What you are asked to do: Which lines run from the one containing "You are a GUI" to the end of the listing? Copy them out exactly, leaving out the rest.
BEGIN Data to use
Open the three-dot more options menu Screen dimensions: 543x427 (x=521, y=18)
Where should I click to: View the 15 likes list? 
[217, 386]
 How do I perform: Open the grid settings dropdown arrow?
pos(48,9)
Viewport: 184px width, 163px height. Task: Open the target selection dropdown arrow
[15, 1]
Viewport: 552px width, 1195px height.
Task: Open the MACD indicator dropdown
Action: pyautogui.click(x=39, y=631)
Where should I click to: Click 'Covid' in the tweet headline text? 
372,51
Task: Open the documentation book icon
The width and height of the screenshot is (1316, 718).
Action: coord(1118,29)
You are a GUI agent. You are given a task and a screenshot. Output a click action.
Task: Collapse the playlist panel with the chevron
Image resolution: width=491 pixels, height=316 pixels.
END Data to use
Written response:
You are a GUI agent. You are given a task and a screenshot. Output a click action.
Task: Collapse the playlist panel with the chevron
Image resolution: width=491 pixels, height=316 pixels.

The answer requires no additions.